Hundreds of liberty-loving students, professionals, and entrepreneurs recently gathered in Atlanta for the first-ever FEEcon, an event celebrating the ideas of freedom and free enterprise. Judging from attendee feedback, it was a smashing success.
How can adherents of a philosophy so preoccupied with the prefix “self” be so considerate and solicitous toward others?
But it raises an interesting question. A skeptic might ask, “Isn’t a gathering of individualists a contradiction in terms?” Such a critic might have been even more flabbergasted had he attended. The conference was successful, not only because of meticulous planning (perhaps another shocking word in this context), but because of the communal spirit of the attendees.
Here were freedom-minded individualists following instructions and schedules, adhering to rules, moving in groups, and behaving conscientiously toward each other.
Here were apologists for capitalism generously sharing ideas and their precious time with one another, generally without the promise of pay.
Many of those who shared most generously were admirers of Adam Smith, who famously wrote of the importance of self-interest, and of Ayn Rand, who explicitly denounced altruism and even wrote a book titled “The Virtue of Selfishness.”
What explains this seeming paradox? How can adherents of a philosophy so preoccupied with the prefix “self” (self-interest, selfishness, self-ownership, self-reliance, etc) be so considerate and solicitous toward others? Wouldn’t you expect them to be narcissistic and misanthropic, miserly and hermit-like?
The truth is, the self-interest-centered individualism of the centuries-old classical liberal tradition has never been antisocial. Indeed, from the beginning, one of its main objectives has been to explain and promote human communities.

++++++++++

Exercise: Copy the passage about FEEcon and individualism in full, word for word. Rely only on the passage above.

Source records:

++++++++++

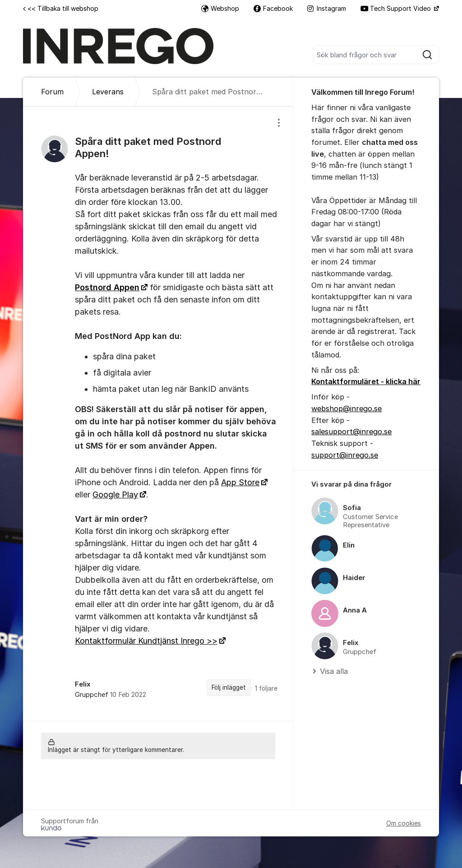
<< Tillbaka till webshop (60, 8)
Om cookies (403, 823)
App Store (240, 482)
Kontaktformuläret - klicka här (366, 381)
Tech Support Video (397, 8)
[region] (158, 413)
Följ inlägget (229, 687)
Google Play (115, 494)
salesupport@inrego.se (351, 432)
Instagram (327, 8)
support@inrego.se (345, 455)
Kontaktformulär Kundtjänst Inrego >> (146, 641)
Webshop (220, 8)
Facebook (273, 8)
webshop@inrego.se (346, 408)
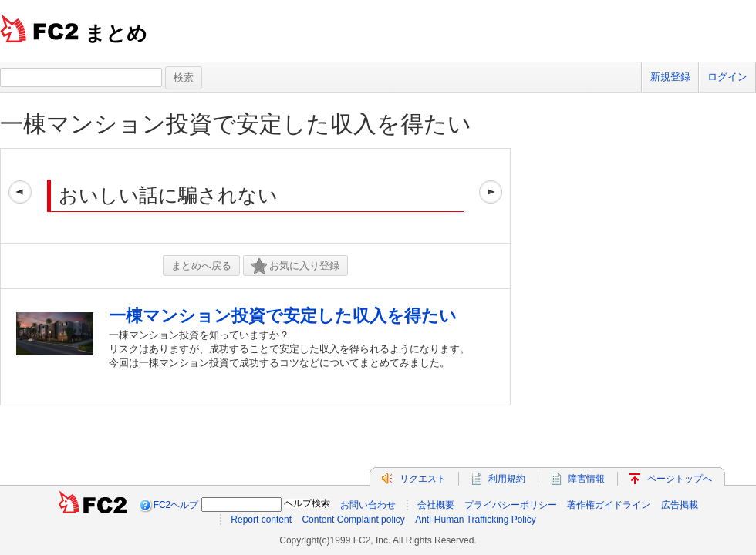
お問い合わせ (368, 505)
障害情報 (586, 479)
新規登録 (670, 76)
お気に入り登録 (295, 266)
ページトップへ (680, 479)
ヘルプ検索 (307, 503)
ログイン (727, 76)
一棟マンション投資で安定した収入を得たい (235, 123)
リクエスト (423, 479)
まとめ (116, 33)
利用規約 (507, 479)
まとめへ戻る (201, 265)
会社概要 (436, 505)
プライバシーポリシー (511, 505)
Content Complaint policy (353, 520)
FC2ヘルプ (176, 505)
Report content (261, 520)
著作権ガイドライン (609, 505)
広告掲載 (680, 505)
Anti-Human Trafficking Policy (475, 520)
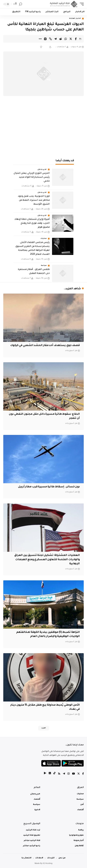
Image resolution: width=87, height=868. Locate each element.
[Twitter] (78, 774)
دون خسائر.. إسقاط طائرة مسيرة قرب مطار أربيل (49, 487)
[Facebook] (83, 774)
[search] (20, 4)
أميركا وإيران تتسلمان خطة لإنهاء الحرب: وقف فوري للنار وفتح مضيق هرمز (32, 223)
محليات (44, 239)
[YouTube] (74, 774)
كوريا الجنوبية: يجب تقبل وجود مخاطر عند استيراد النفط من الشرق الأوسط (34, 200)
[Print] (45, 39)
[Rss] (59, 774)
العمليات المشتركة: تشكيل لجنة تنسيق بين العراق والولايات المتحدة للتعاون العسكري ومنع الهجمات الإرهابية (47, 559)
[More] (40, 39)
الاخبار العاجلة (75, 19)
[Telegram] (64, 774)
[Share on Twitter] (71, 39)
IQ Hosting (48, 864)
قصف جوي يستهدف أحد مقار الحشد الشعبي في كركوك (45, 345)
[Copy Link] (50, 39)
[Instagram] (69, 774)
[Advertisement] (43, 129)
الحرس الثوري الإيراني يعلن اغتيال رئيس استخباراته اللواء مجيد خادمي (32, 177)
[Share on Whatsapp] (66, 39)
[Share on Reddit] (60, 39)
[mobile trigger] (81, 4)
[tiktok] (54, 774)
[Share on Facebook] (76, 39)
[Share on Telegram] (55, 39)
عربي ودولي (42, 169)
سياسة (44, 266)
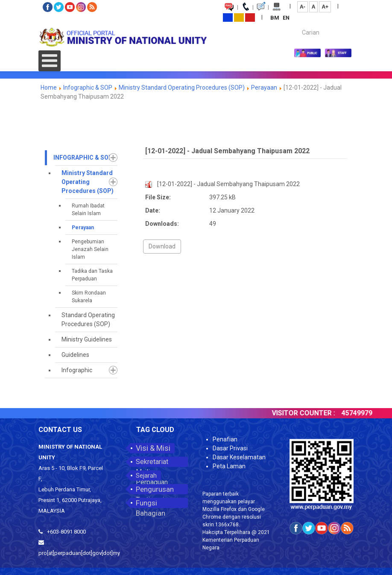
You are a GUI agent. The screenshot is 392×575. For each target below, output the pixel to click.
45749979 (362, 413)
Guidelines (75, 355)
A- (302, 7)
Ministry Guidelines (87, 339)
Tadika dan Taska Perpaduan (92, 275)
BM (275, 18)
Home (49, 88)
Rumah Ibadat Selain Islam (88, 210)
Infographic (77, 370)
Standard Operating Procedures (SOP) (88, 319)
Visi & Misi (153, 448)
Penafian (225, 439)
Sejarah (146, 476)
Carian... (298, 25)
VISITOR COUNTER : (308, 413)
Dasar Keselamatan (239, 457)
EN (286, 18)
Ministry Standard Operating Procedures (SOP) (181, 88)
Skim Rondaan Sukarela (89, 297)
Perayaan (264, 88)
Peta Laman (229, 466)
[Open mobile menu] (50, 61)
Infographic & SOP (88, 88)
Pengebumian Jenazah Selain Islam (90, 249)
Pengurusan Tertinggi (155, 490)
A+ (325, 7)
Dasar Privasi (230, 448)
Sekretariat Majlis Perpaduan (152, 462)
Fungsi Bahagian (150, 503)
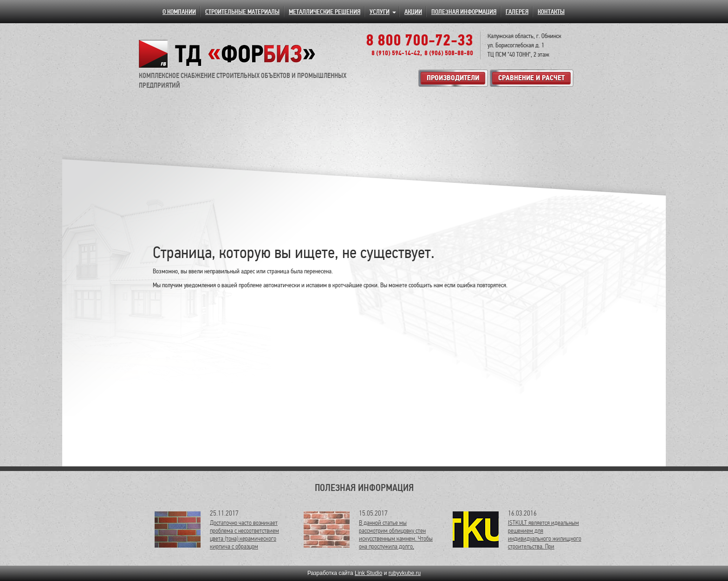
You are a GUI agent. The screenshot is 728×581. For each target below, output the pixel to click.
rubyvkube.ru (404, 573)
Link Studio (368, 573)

++++++++++

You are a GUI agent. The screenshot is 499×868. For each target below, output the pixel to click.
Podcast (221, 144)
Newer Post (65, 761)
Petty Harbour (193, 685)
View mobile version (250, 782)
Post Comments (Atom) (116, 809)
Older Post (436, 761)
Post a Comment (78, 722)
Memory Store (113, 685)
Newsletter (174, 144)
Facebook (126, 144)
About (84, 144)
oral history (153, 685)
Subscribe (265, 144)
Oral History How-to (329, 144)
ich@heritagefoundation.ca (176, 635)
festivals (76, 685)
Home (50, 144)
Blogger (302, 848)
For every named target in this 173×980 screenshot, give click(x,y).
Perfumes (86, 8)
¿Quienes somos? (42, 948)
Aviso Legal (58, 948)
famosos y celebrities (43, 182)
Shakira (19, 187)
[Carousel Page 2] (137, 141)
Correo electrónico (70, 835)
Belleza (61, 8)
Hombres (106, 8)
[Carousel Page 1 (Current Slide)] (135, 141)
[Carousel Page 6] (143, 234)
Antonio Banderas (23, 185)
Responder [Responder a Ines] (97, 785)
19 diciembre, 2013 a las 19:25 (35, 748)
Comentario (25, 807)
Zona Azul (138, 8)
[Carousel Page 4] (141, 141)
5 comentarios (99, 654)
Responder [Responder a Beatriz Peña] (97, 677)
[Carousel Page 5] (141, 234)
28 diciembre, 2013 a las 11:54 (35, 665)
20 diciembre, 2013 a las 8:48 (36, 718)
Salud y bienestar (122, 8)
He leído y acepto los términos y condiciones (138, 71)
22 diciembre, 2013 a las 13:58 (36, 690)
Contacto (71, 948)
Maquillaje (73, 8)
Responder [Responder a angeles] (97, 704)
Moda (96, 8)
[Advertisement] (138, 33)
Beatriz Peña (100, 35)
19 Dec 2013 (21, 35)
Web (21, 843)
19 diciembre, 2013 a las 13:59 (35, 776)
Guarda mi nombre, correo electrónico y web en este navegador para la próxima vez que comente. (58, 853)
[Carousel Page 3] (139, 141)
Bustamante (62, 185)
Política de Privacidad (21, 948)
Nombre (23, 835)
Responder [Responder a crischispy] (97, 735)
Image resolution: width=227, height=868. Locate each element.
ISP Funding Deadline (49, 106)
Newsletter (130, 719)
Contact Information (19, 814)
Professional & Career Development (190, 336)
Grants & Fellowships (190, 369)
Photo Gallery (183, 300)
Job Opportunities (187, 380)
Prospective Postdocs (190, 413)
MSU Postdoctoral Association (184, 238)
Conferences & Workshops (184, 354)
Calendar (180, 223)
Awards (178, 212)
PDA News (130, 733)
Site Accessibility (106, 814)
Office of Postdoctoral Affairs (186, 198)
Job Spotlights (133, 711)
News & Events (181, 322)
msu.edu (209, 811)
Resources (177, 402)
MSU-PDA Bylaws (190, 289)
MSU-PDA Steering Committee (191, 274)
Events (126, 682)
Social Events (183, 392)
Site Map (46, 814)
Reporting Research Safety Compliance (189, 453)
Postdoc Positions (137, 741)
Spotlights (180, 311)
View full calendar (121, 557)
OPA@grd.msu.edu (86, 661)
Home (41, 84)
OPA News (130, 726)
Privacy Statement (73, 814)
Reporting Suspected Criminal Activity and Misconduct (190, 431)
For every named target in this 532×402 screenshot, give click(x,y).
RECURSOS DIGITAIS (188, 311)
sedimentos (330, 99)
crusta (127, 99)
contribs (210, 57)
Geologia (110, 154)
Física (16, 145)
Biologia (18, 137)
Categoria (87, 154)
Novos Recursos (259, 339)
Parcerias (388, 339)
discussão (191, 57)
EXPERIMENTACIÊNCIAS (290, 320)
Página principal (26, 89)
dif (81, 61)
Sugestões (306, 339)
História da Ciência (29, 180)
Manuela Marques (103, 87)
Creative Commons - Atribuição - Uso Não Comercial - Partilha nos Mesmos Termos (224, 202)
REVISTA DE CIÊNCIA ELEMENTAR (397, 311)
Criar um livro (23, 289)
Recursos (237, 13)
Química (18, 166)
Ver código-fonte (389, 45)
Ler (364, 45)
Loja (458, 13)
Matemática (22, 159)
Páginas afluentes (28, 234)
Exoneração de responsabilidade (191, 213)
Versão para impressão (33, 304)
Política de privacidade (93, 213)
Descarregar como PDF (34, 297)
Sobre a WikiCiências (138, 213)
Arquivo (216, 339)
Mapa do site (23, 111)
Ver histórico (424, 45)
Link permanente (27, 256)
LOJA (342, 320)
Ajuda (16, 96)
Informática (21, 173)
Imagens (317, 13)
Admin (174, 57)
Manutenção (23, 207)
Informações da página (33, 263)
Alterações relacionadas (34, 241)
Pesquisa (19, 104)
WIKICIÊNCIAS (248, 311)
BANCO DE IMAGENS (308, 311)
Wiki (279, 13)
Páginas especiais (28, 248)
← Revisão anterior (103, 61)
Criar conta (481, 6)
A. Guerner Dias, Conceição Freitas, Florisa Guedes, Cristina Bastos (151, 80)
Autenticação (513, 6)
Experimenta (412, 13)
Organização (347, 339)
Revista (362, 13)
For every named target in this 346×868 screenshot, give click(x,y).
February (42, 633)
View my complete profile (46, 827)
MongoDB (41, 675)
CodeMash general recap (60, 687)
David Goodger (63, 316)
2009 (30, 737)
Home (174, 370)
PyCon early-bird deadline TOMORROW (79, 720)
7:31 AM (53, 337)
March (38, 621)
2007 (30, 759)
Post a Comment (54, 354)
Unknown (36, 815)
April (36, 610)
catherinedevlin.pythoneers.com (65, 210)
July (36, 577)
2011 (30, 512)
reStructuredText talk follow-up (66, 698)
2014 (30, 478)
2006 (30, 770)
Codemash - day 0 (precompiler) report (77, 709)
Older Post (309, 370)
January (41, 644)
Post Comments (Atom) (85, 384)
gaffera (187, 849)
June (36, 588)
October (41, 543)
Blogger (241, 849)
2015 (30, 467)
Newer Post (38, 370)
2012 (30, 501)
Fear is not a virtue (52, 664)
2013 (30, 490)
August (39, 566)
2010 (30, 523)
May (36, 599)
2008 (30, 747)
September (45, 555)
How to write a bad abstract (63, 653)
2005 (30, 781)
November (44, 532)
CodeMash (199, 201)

++++++++++

Solution:
Hundreds of liberty-loving students, professionals, and entrepreneurs recently gathered in Atlanta for the first-ever FEEcon, an event celebrating the ideas of freedom and free enterprise. Judging from attendee feedback, it was a smashing success.
How can adherents of a philosophy so preoccupied with the prefix “self” be so considerate and solicitous toward others?
But it raises an interesting question. A skeptic might ask, “Isn’t a gathering of individualists a contradiction in terms?” Such a critic might have been even more flabbergasted had he attended. The conference was successful, not only because of meticulous planning (perhaps another shocking word in this context), but because of the communal spirit of the attendees.
Here were freedom-minded individualists following instructions and schedules, adhering to rules, moving in groups, and behaving conscientiously toward each other.
Here were apologists for capitalism generously sharing ideas and their precious time with one another, generally without the promise of pay.
Many of those who shared most generously were admirers of Adam Smith, who famously wrote of the importance of self-interest, and of Ayn Rand, who explicitly denounced altruism and even wrote a book titled “The Virtue of Selfishness.”
What explains this seeming paradox? How can adherents of a philosophy so preoccupied with the prefix “self” (self-interest, selfishness, self-ownership, self-reliance, etc) be so considerate and solicitous toward others? Wouldn’t you expect them to be narcissistic and misanthropic, miserly and hermit-like?
The truth is, the self-interest-centered individualism of the centuries-old classical liberal tradition has never been antisocial. Indeed, from the beginning, one of its main objectives has been to explain and promote human communities.